Built-in capabilities are toggled via features on `<StreamingMarkdown />`:

tsx
import { StreamingMarkdown } from "stream-mdx";

<StreamingMarkdown
  text={text}
  worker="/workers/markdown-worker.js"
  features={{
    tables: true,
    html: true,
    mdx: true,
    math: true,
    footnotes: true,
    callouts: false,
  }}
  mdxCompileMode="worker"
/>;

Notes:

  • features configures both the worker and the renderer.
  • mdxCompileMode enables MDX compilation/hydration and selects "server" vs "worker".

3) Manual worker initialization (docPlugins)

If you are not using `<StreamingMarkdown />` (e.g. you build a custom renderer loop), initialize the worker with matching flags:

typescript
worker.postMessage({
  type: "INIT",
  initialContent: "",
  prewarmLangs: ["typescript", "bash"],
  docPlugins: {
    footnotes: true,
    html: true,
    mdx: true,
    tables: true,
    callouts: false,
    math: true,
  },
  mdx: { compileMode: "worker" },
});

The hosted worker bundle already includes StreamMDX’s built-in implementations for those domains. docPlugins controls what is enabled during parsing/aggregation.

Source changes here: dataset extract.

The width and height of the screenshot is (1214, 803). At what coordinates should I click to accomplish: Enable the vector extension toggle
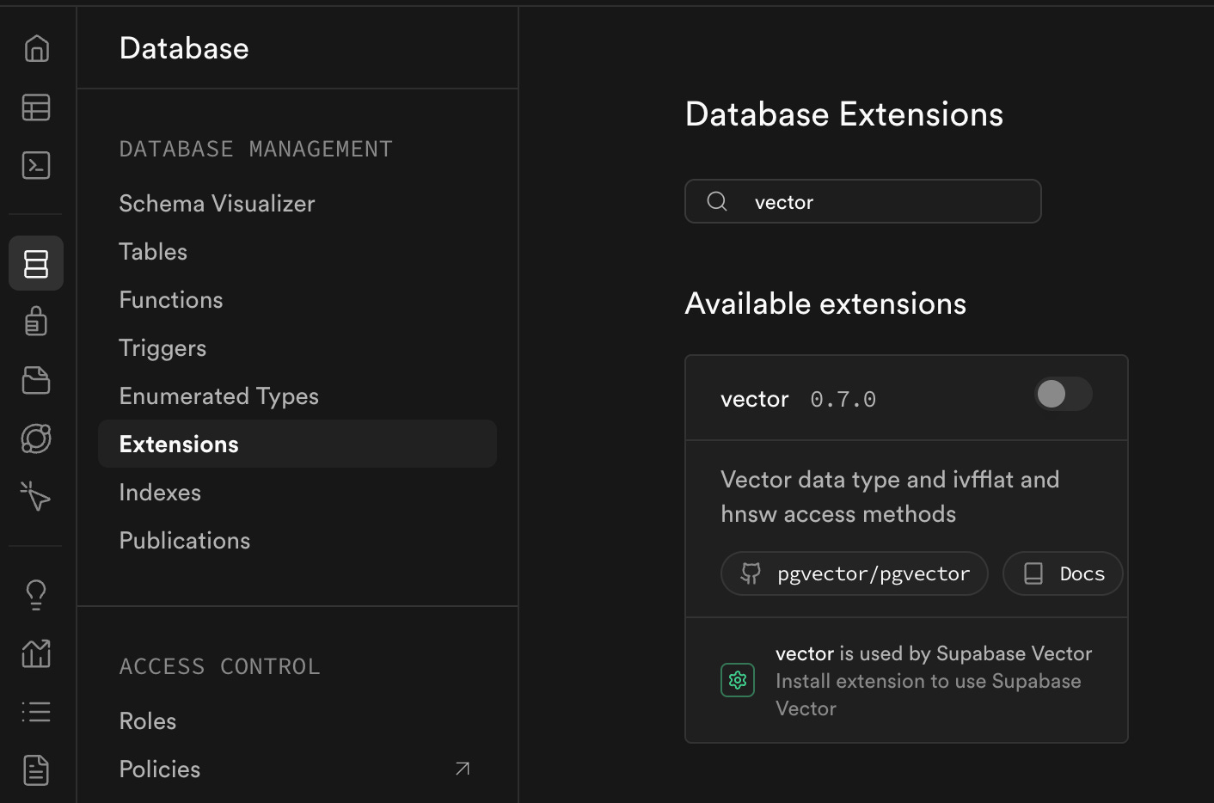pyautogui.click(x=1063, y=394)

4) MDX parity (server vs worker)

StreamMDX is designed to keep server and worker compilation equivalent. For server compilation, use:

typescript
import { compileMdxContent } from "stream-mdx/worker/mdx-compile";

This is the same pipeline used by the worker compilation path (remark/rehype stack + @mdx-js/mdx output as function-body).

Next.js route example

typescript
import { NextRequest, NextResponse } from "next/server";
import { compileMdxContent } from "stream-mdx/worker/mdx-compile";

export async function POST(request: NextRequest) {
  const { content, blockId } = await request.json();
  const compiled = await compileMdxContent(content);
  return NextResponse.json({
    id: blockId,
    code: compiled.code,
    dependencies: compiled.dependencies,
  });
}

5) Tables (Shadcn wrappers)

Tables are rendered via the table “elements” map, not by overriding raw HTML tags:

tsx
import { StreamingMarkdown } from "stream-mdx";
import { Table, TableBody, TableCell, TableHead, TableHeader, TableRow } from "@/components/ui/table";

const tableElements = {
  Table,
  Thead: TableHeader,
  Tbody: TableBody,
  Tr: TableRow,
  Th: TableHead,
  Td: TableCell,
};

<StreamingMarkdown text={text} tableElements={tableElements} />;

6) “Custom plugins” (custom syntax)

Custom syntax (citations, mentions, bespoke tags) is a worker-side concern. The default hosted worker bundle only knows about built-in domains.

The recommended approach is:

  1. Build a custom worker bundle that registers your tokenizers/matchers.
  2. Host it and pass it via the worker prop.
  3. Render any emitted nodes via inlineComponents / components.

If you control the worker bundle, plugin primitives live under @stream-mdx/plugins/base and @stream-mdx/plugins/registry.


7) Tree-shaking and bundle size

If you import plugin utilities in your app code, prefer subpath imports (stream-mdx/plugins/math) over the root barrel (stream-mdx/plugins) so bundlers can exclude unused modules.

Quick sanity check:

  • npm pack --dry-run should include only dist/** and no *.map files.
  • Your app bundle should not pull worker-only dependencies into the main thread unless you imported them intentionally.

8) Troubleshooting

  • MDX blocks show raw content: set features={{ mdx: true }} and mdxCompileMode="worker" (or implement /api/mdx-compile-v2 for "server").
  • Worker fails under strict CSP: host the worker bundle and use worker="/workers/markdown-worker.js" (avoid blob:).
  • Tables render as plain HTML: provide tableElements (or ensure your CSS covers default table classes).
  • Import errors on pnpm: prefer stream-mdx/plugins/* / stream-mdx/worker/* / stream-mdx/core/* rather than importing transitive @stream-mdx/* deps.